2005-09-18 Thread Gary Palmer

Pieter de Boer wrote:


Is there any advantage/disadvantage in ARP implementation on FreeBSD
over that of Linux? Thanks.


I was unhappily surprised by this 'feature'. I find it pretty 
counter-intuitive. I expect two interfaces to be seperated inside a 
kernel, but Linux more or less binds them together. Incoming traffic 
on the 'wrong' interface will gladly be accepted, too. This broke 
things for me, because I didn't want to have that certain IP-address 
accessible.


That said, this happens only when you have two interfaces connected to 
the same subnet, which is a bit evil anyhow.
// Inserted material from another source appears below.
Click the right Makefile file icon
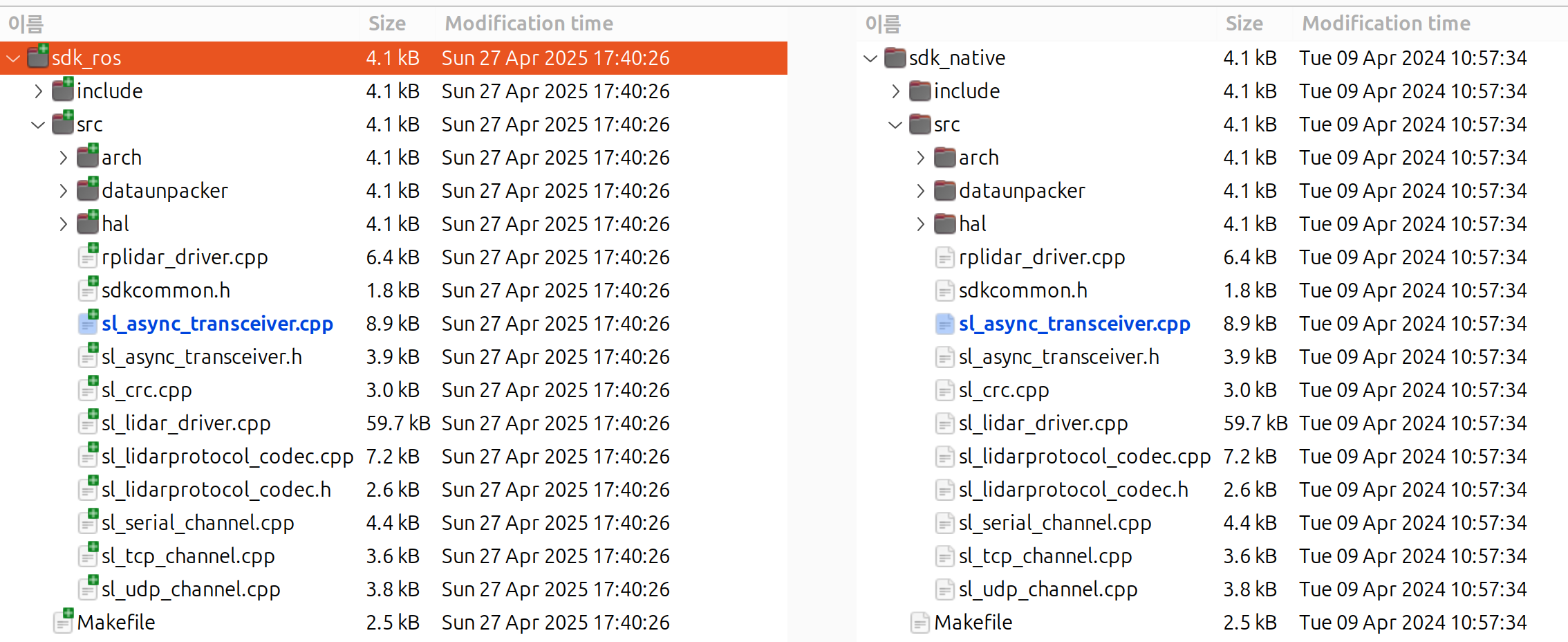The image size is (1568, 642). tap(920, 623)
It may be beneficial for 
Linux to do things this way, perhaps for redundancy-purposes (two 
interfaces, one IP-address, IP reachable over both interfaces, when 
one fails, the other takes over.. no idea if that works out-of-the-box).



There is another side effect, which comes into view with certain 
configurations behind load balancers.  Foundry has an option (I believe 
called DSR for Direct Server Return) which just fiddles with the MAC 
address of the destination.  Other companies load balancers will 
probably have the same option, but I've no idea what they'll call it. 
For the connection to be accepted, all servers which are expected to 
answer for a particular load balanced IP address have to have that IP 
configured on one of their interfaces, typically loopback.  The host 
sees that the connection is for one of its interfaces, accepts the 
connection and life is happy.  The return path from the host to the 
originator bypasses the load balancer, and effectively halves the 
traffic that the LB is having to process and do table lookups on, etc.  
This obviously greatly increases the available capacity of the LB.
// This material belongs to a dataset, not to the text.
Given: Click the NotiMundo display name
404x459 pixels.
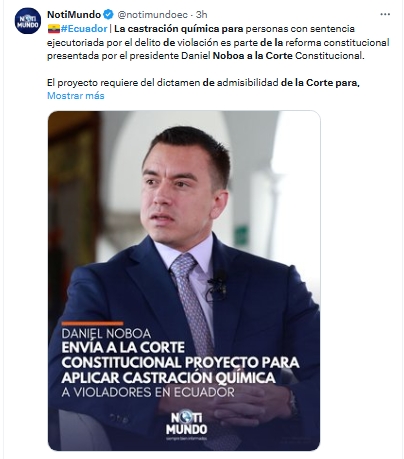Looking at the screenshot, I should [74, 14].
With a Linux box answering ARP as described above, it is possible that 
the upstream router (or routers) COULD learn that the load balanced IP 
actually belongs on one of the servers rather than the load balancer.  
If that happens, your load balanced farm will quickly degrade and you'll 
be scratching your head for hours to try and figure out whats going on.  
Or the LB and the Linux box will get into an ARP war and random TCP 
connections will get RSTs from the Linux box.